El papa Benedicto XVI convocó el sábado a un encuentro especial de cardenales para que le aconsejen sobre cómo tratar el escándalo de los documentos del Vaticano filtrados, en otro indicio del daño que el caso le ha hecho a la confianza en el gobierno de la Santa Sede.

Por otra parte, el Vaticano convocó al corresponsal de la cadena Fox News en Roma para que le ayude a mejorar su estrategia de comunicaciones mientras intenta sobrellevar uno de los escándalos más graves de las últimas décadas, según se enteró The Associated Press.

Benedicto XVI ya tenía previsto asistir por la mañana a una reunión habitual de los titulares de las oficinas del Vaticano. La oficina de prensa del Vaticano dijo que el pontífice decidió un segundo encuentro el mismo día con otros cardenales para tratar de "restaurar el clima de serenidad y confianza" en la Iglesia católica.

El Vaticano informó que en los próximos días Benedicto XVI se reunirá con otros cardenales congregados el viernes en Roma para un festival religioso, a fin de "continuar el diálogo con las personas que comparten con él la responsabilidad de la gobernanza eclesiástica".

Las autoridades vaticanos se han esforzado por contener el daño por la filtración de cientos de documentos del Vaticano que expusieron a la luz pública hechos de corrupción, disputas políticas internas y luchas de poder en los más altos niveles de la Iglesia Católica.

En tanto, Greg Burke será asesor de comunicaciones para la Secretaría de Estado del Vaticano, dijeron a la AP fuentes allegadas al acuerdo.

El portavoz del Vaticano, reverendo Federico Lombardi, confirmó el hecho y dijo que la tarea de Burke será ayudar a integrar el manejo de los asuntos de comunicación dentro del principal órgano de gobierno del Vaticano, la Secretaría de Estado, y ayudar a manejar las relaciones entre la oficina de prensa de la Santa Sede y otras oficinas de comunicación del Vaticano.

Burke, quien dijo que no haría declaraciones, es miembro de la prelatura conservadora Opus Dei y fue corresponsal de la revista Time.

El Vaticano se ha visto aquejado por errores de comunicación desde que fue elegido el papa Benedicto XVI y actualmente lidia con este escándalo por filtración de documentos internos.

El mayordomo papal, Paolo Gabriele, está detenido en el Vaticano bajo la acusación de robo agravado debido a que documentos del mismo pontífice fueron encontrados en su apartamento en la Ciudad del Vaticano.

El Vaticano lleva a cabo una investigación penal dirigida por sus gendarmes y otra encabezada por una comisión de tres cardenales para llegar al fondo del problema. Esta comisión le comunicó el pasado fin de semana a Benedicto XVI detalles sobre algunas de las dos docenas de personas que ha interrogado.
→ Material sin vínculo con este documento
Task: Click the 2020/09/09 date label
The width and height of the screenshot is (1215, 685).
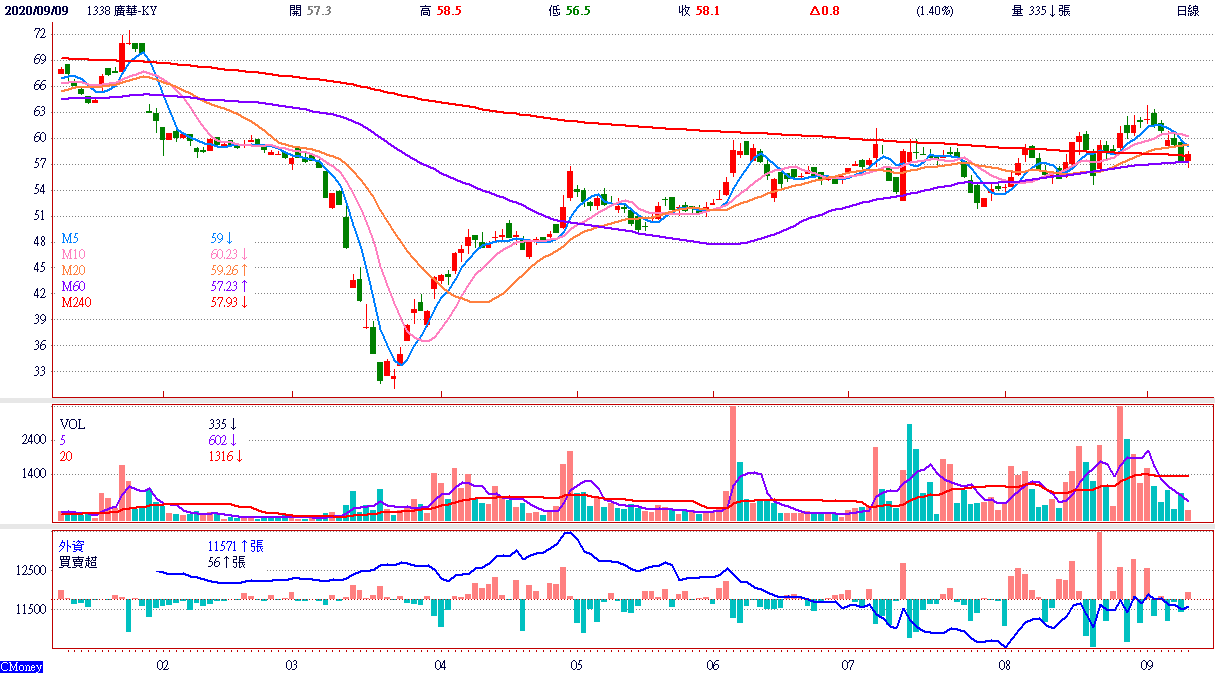Action: point(34,10)
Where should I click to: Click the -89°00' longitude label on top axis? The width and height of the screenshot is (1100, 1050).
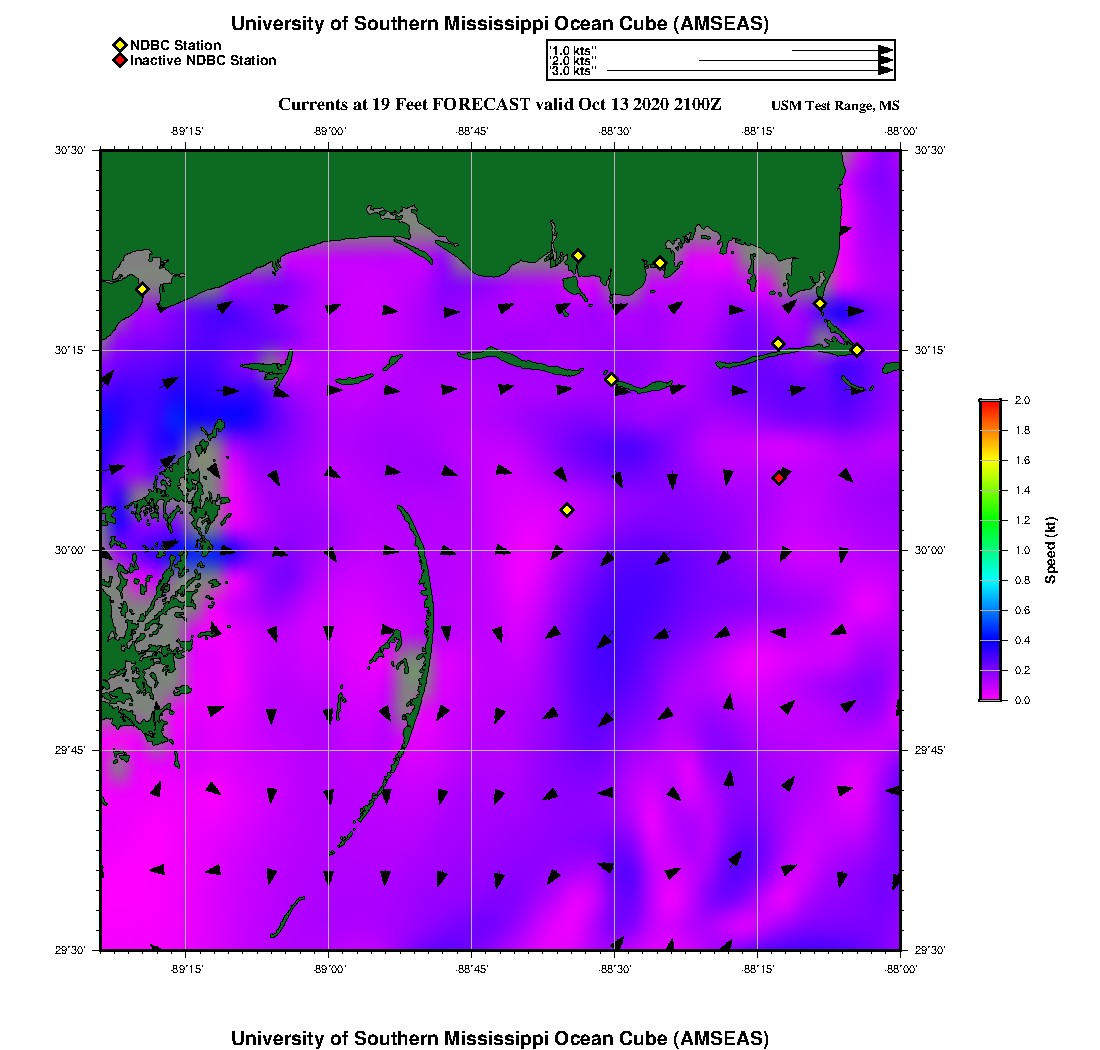(328, 131)
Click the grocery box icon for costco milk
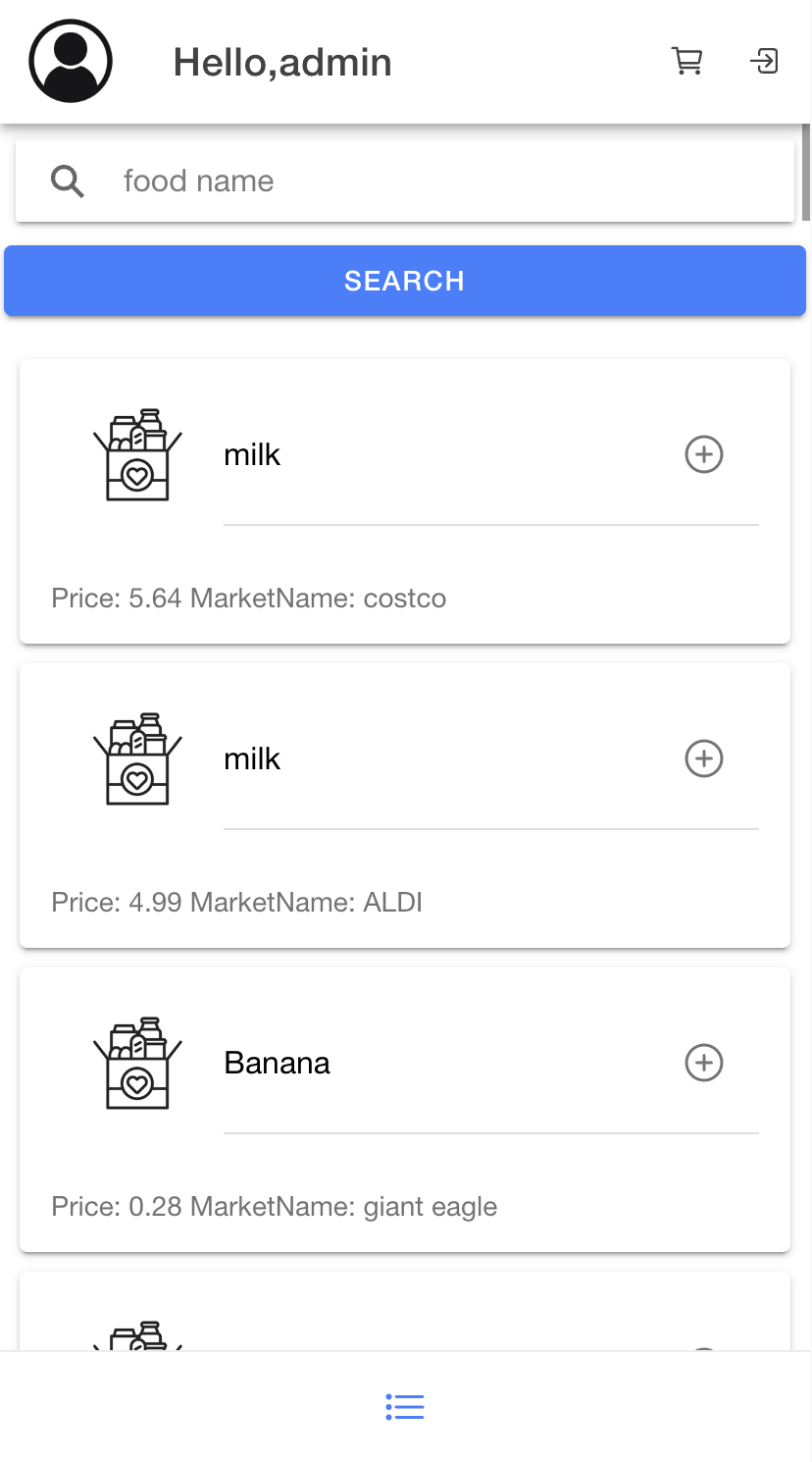The image size is (812, 1462). click(137, 454)
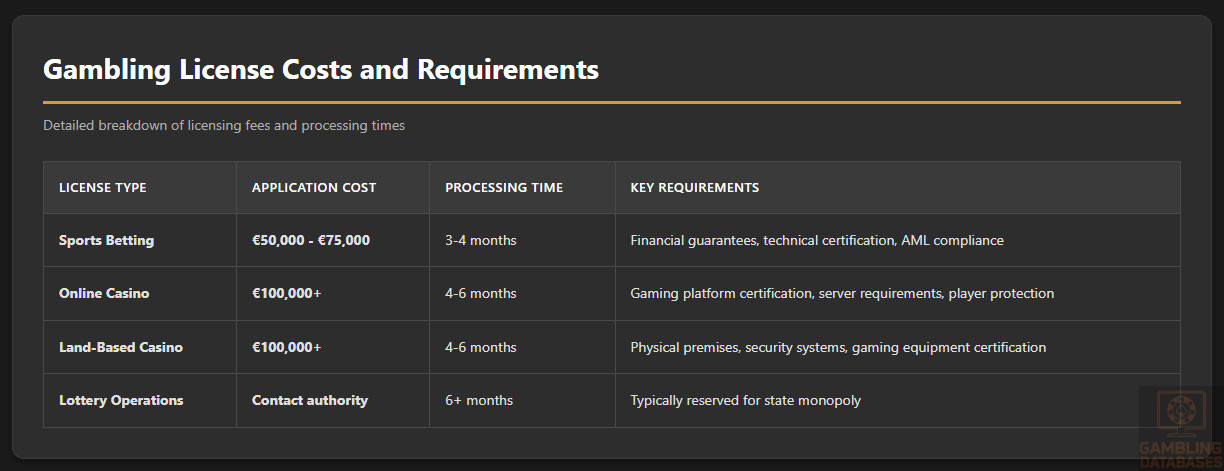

Las citas del sábado vuelven a mostrar la seriedad que el pontífice otorga al caso, y también el daño causado a la confianza que supuestamente es la base del gobierno vaticano.

El Vaticano dijo en un comunicado que la reunión regular con los jefes de departamento para coordinar el trabajo gubernamental era "hoy en día particularmente importante y urgente para mostrar un testigo eficaz de la unión de espíritu que anima a la Curia".

Hace dos años, la fiscalía italiana comenzó a investigar transacciones inmobiliarias y otros asuntos del cardenal de Nápoles, un prelado italiano que algunas vez dirigió la oficina que financia la labor misionera en terceros países. Las autoridades italianas indagan una presunta red de sobornos y prebendas, incluyendo favores sexuales para empresarios, jerarcas de la Iglesia y funcionarios públicos.